• Publié par le FRONT SYNDICAL DE CLASSE =

    Publié dans : Luttes, actualités

     30 août 2013 source Libération

    Interview Leader de la lutte des «Conti»,

    Xavier Mathieu reconnaît l'importance «psychologique» du jugement, mais refuse tout triomphalisme.

    Recueilli par Dominique ALBERTINI de Libération

    Nulle euphorie chez Xavier Mathieu après la décision des prud'hommes de Compiègne.

    Leader emblématique des «Conti», le délégué CGT ressent d'abord «l'amertume» de voir reconnue trop tard la justesse de son combat. Et dresse un sombre bilan humain des 1 120 licenciements de 2010. Comment réagissez-vous à ce jugement ?

    Xavier Mathieu :

    "Quand vous perdez un proche, même la condamnation de son assassin ne vous le rendra pas. L'image n'est pas exagérée, même si ce jugement est une sorte de rémission pour les gens.

    Psychologiquement, ils avaient besoin de voir leur bourreau condamné. A titre personnel aussi, moi qui en ai pris plein la gueule. Beaucoup de gens n'ont jamais retrouvé de travail. Il y a eu des dépressions, des suicides, on s'est fait traiter de voyous.

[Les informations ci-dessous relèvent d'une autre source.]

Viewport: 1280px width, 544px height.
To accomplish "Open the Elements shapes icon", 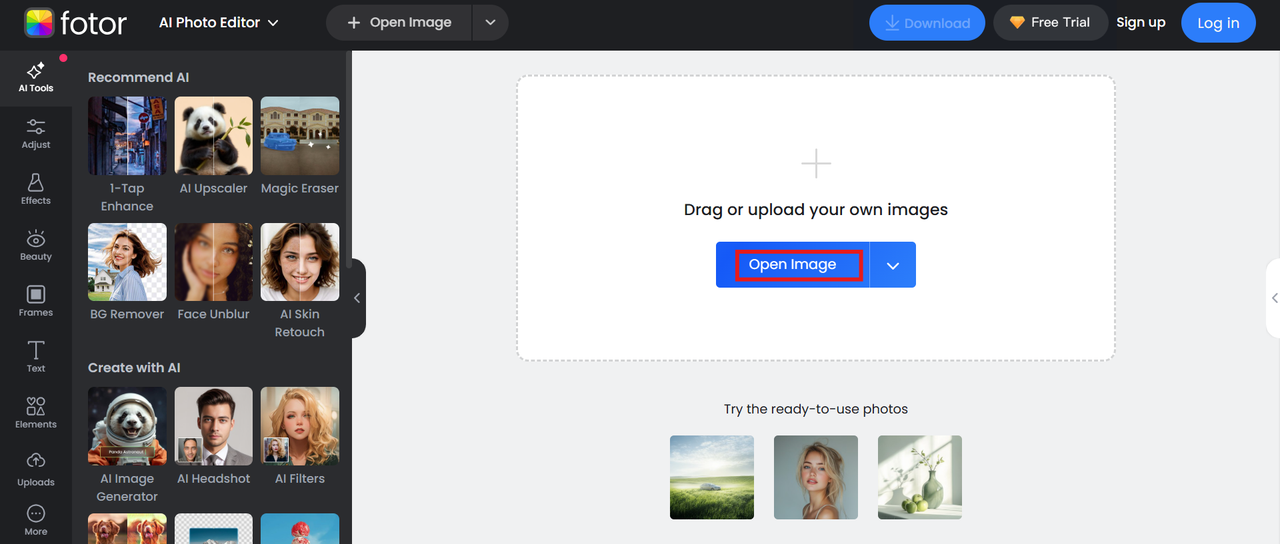I will click(x=36, y=412).
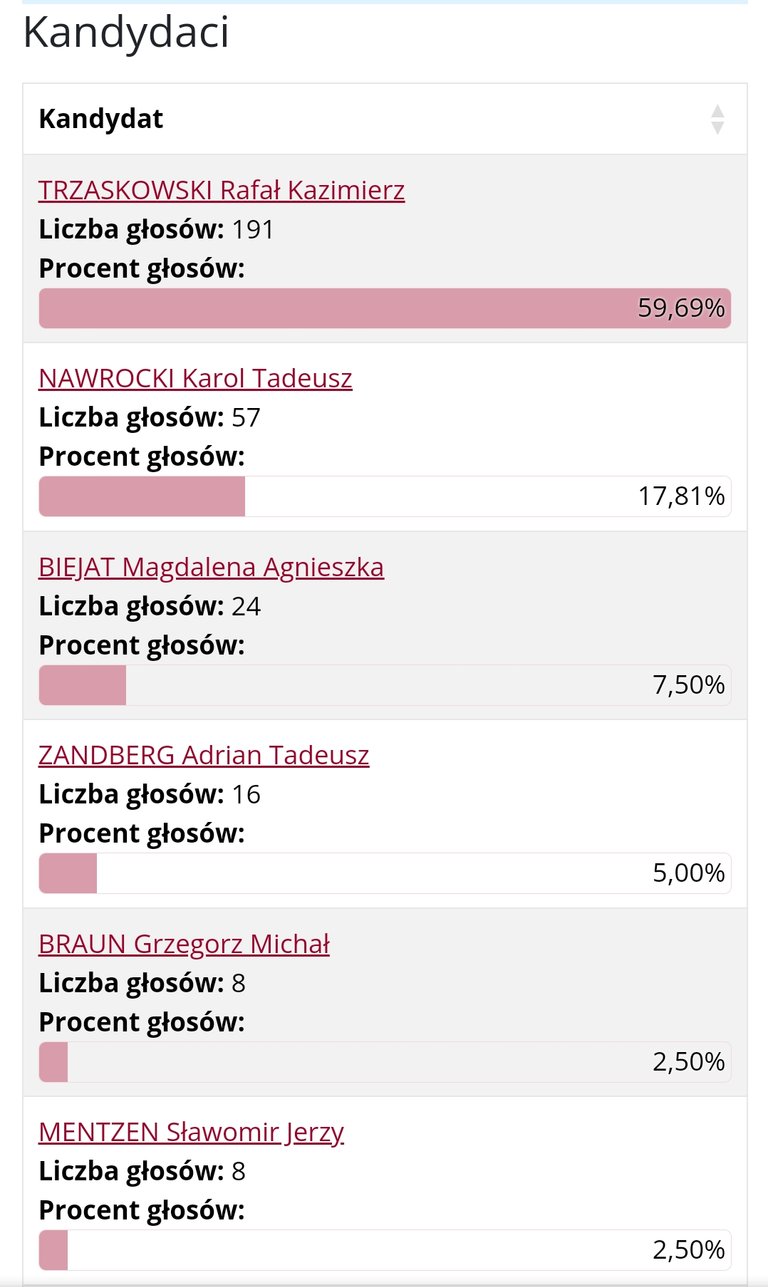The image size is (768, 1287).
Task: Open BIEJAT Magdalena Agnieszka candidate link
Action: pos(211,567)
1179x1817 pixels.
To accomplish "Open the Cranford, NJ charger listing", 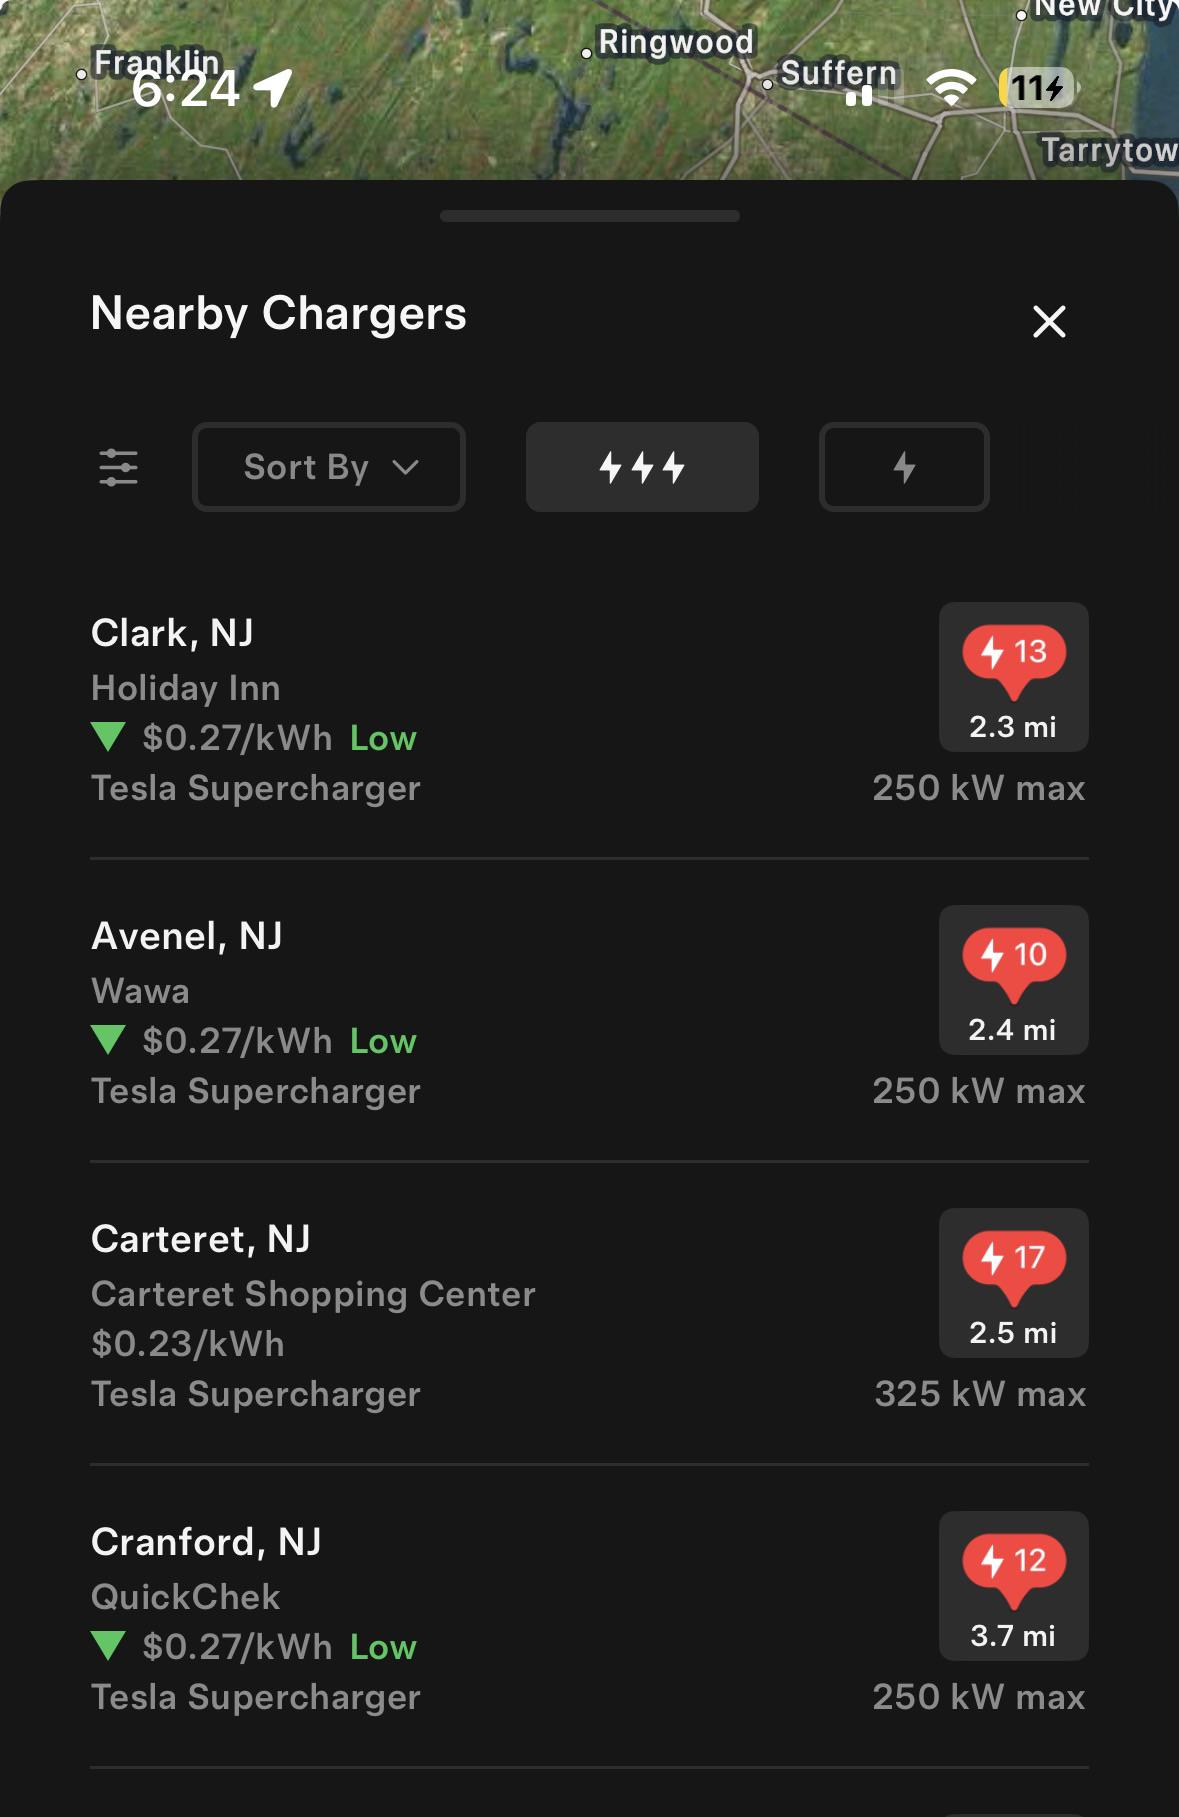I will tap(206, 1542).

    C'est donc une victoire, mais avec un sacré paquet de cadavres.

    On est d'autant plus amers que, si la loi donnait la possibilité aux ouvriers d'aller devant la justice pour contester un plan social avant les licenciements, l'usine serait encore là.

    En réalité, l'actuel gouvernement a fait tout l'inverse avec l'ANI [Accord national sur l'emploi signé en janvier puis transcrit dans la loi, qui limite les possibilités de recours contre les plans sociaux, ndlr].

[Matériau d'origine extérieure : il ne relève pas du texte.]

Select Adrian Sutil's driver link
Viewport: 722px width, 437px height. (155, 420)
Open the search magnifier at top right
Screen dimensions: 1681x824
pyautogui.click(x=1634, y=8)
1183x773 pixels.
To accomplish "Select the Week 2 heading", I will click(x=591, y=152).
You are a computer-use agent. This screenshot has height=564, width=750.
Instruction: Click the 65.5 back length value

    C'est une attaque inédite contre le code du travail, et c'est un gouvernement de gauche qui l'a fait ! Que vont recevoir les salariés ? L'usine ne va pas rouvrir, mais ils vont recevoir des indemnités, entre deux et quatre ans de salaires selon les cas, soit entre 40 000 et 70 000 euros environ.

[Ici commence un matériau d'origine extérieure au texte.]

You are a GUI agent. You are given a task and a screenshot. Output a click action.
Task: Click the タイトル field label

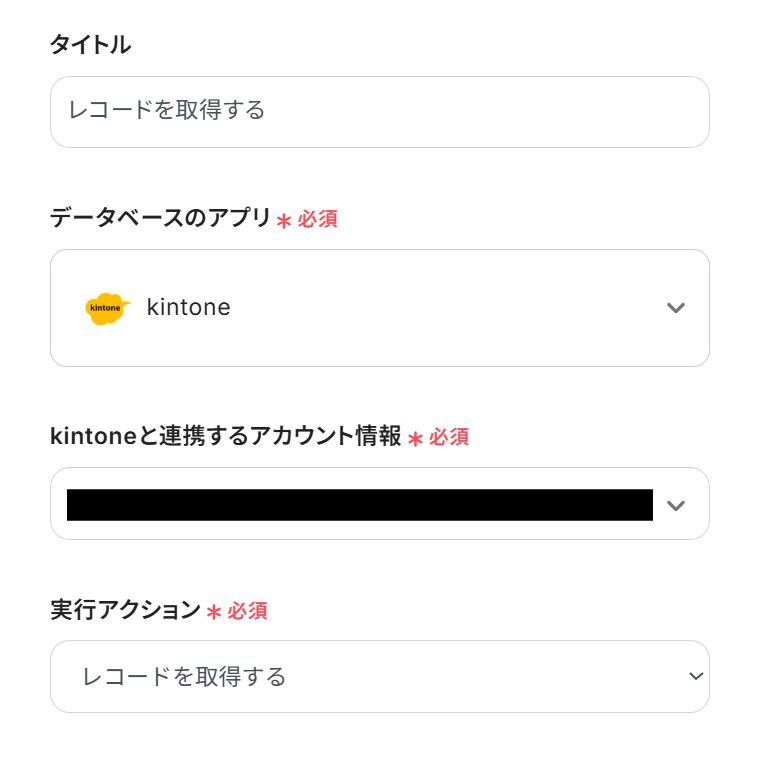90,44
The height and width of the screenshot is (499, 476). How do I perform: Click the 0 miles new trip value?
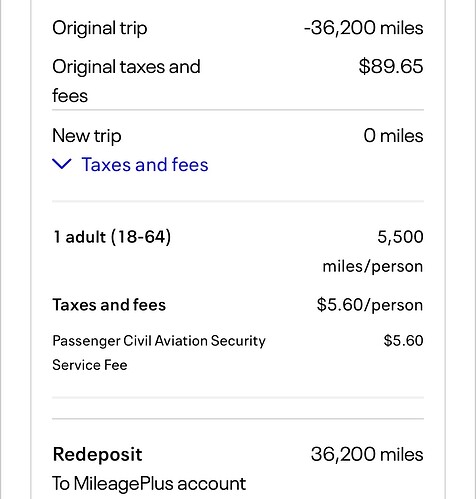pyautogui.click(x=394, y=136)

    L'enveloppe globale approchera les 80 millions d'euros. C'es la moindre des choses vu les conséquences sociales de cette histoire. Sur les 1 120 personnes, seules 300 sont aujourd'hui en CDI, et entre 600 et 500 sont inscrites à Pôle Emploi.

    Le plan de reclassement n'étais pas à la hauteur, ni le gouvernement ni Continental n'ont mis les moyens. Les cabinets de reclassement, les «plans de sauvegarde de l'emploi», ça allait encore il y a quarante ans, avec le plein emploi. Plus aujourd'hui."

    Etait-il important pour vous de voir la société mère allemande condamnée ?

    Xavier Mathieu 

    "Oui, c'était même le but de la procédure. C'est trop facile pour une multinationale qui fait des milliards de bénéfice de fracasser ses usines dans un pays avant de s'abriter derrière la filiale, soi-disant moins rentable.

    C'est au niveau des groupes, pas des filiales, qu'il faut apprécier les motivations économiques d'un plan social. Quel sentiment domine parmi les ex-salariés ?

    L'amertume dont je vous parlais, car cela prouve juste que l'usine n'aurait jamais dû fermer. Et la prudence, car Continental a encore la possibilité de faire appel. Il y a quelques mois, au même endroit, je jubilais d'avoir gagné mon procès contre mon refus de prélèvement ADN.

    Quelques mois plus tard, j'étais condamné par le tribunal d'Amiens. J'espère simplement que Continental aura la décence de ne pas faire durer l'affaire."